> Text block:
++++++++++++++++++++

The two rules will diverge. Letting them diverge is cheaper than merging them and later un-merging.

4. Coupling vs encapsulation — when indirection over-pays¶

Decoupling has a cost: every introduced interface is one file, one indirection, one mental hop. Excessive decoupling looks like:

public interface IClock              { Instant now(); }
public interface IStringFormatter    { String format(Object o); }
public interface ILocalDateProvider  { LocalDate today(); }
public interface IUuidGenerator      { UUID newId(); }

Each is an interface with one implementation, injected via constructor. The class's constructor balloons to ten parameters, all interfaces. None will ever have a second implementation. None is mocked in tests because mocking IUuidGenerator.newId() is busywork.

The senior corrective: an interface earns its keep when (a) it has more than one real implementation, (b) it crosses an infrastructure boundary (database, network, time, randomness — all worth abstracting), or (c) it isolates code you don't own. Clock deserves the abstraction (you want to test time without sleeping); UuidGenerator doesn't (no test needs deterministic UUIDs in 99% of contexts).

5. Cohesion at the package level¶

A class's cohesion is one scale; a package's cohesion is another. Robert Martin's package cohesion principles:

Reuse-Release Equivalence (REP) — the granule of reuse is the package; what's in a package should be released together.
Common Reuse (CRP) — classes used together should be in the same package; classes used separately should be in different packages.
Common Closure (CCP) — classes that change together should be in the same package; classes that change for different reasons should be in different packages.

CCP is the deepest: it's SRP applied to packages. A package whose classes are edited by four different teams is not cohesive. Split.

com.acme.order                 # the order aggregate — one team owns it
com.acme.order.api             # public types — exported via module-info
com.acme.order.internal        # private types — not exported

Each package has one purpose and (ideally) one team. Module exports enforce the boundary at the linker.

6. Coupling at the architecture level — fan-out, fan-in¶

The architecture-scale equivalent of Ce/Ca is fan-out (how many other modules this one depends on) and fan-in (how many depend on it).

High fan-in, low fan-out → a stable module (e.g., a shared Money library). Don't change carelessly.
Low fan-in, high fan-out → an unstable module (e.g., an application's composition root). Changes are local.

++++++++++++++++++++

> Dataset content:
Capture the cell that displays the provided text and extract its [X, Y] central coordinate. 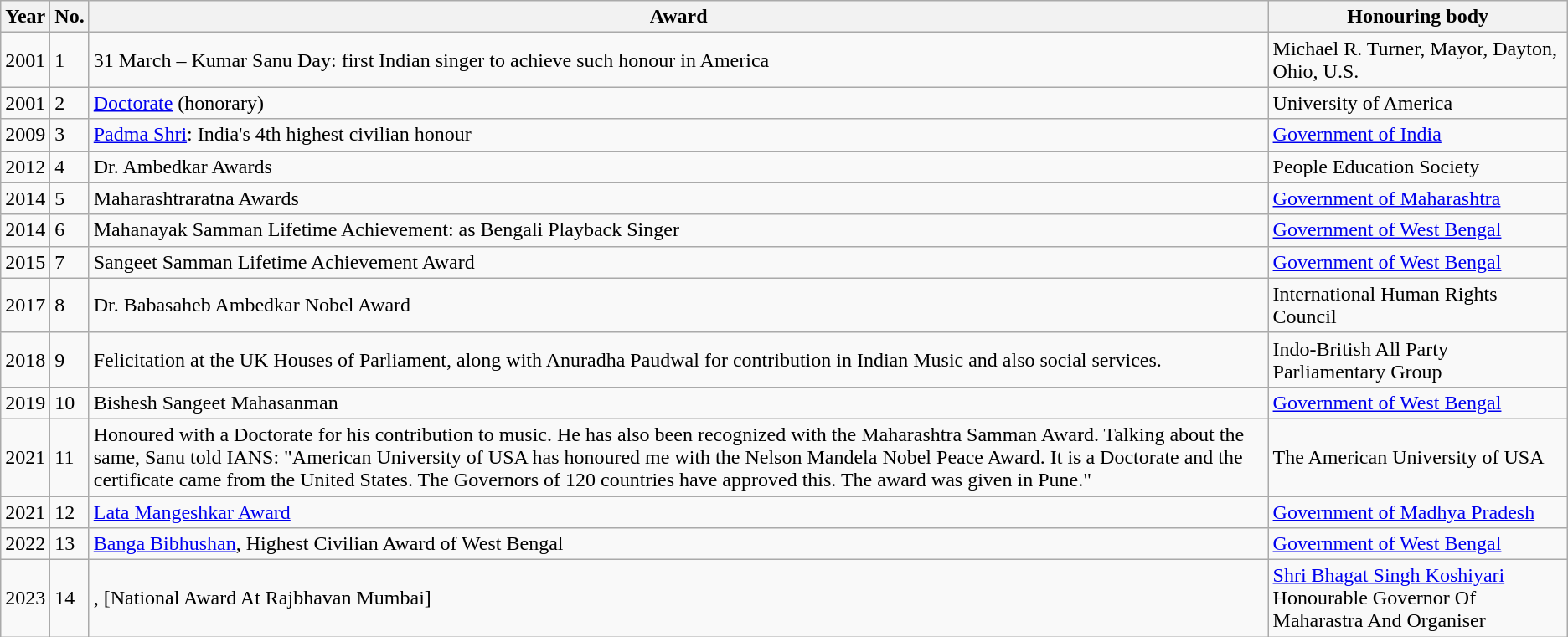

++++++++++++++++++++

> Problems to work on:
**a.** From the coupling and cohesion text above, quote the stretch from "CCP is the deepest: it's" through "Changes are local.".
**b.** Answer these questions using the coupling and cohesion text above:
(i) Which of Robert Martin's package cohesion principles does the text call the deepest?
(ii) What example does the text give of a stable module?
(iii) How many parameters does the class's constructor balloon to in the over-decoupled case?
**c.** Please rewrite the paragraph beginning "The senior corrective" from the coupling and cohesion text as a short bulleted list, keeping its main facts.

> Final results:
**a.**
CCP is the deepest: it's SRP applied to packages. A package whose classes are edited by four different teams is not cohesive. Split.

com.acme.order                 # the order aggregate — one team owns it
com.acme.order.api             # public types — exported via module-info
com.acme.order.internal        # private types — not exported

Each package has one purpose and (ideally) one team. Module exports enforce the boundary at the linker.

6. Coupling at the architecture level — fan-out, fan-in¶

The architecture-scale equivalent of Ce/Ca is fan-out (how many other modules this one depends on) and fan-in (how many depend on it).

High fan-in, low fan-out → a stable module (e.g., a shared Money library). Don't change carelessly.
Low fan-in, high fan-out → an unstable module (e.g., an application's composition root). Changes are local.

**b.**
(i) Common Closure (CCP)
(ii) A shared Money library
(iii) Ten

**c.**
An interface earns its keep when:
- it has more than one real implementation,
- it crosses an infrastructure boundary (database, network, time, randomness), or
- it isolates code you don't own.

Examples:
- Clock deserves the abstraction, since you want to test time without sleeping.
- UuidGenerator doesn't, since no test needs deterministic UUIDs in 99% of contexts.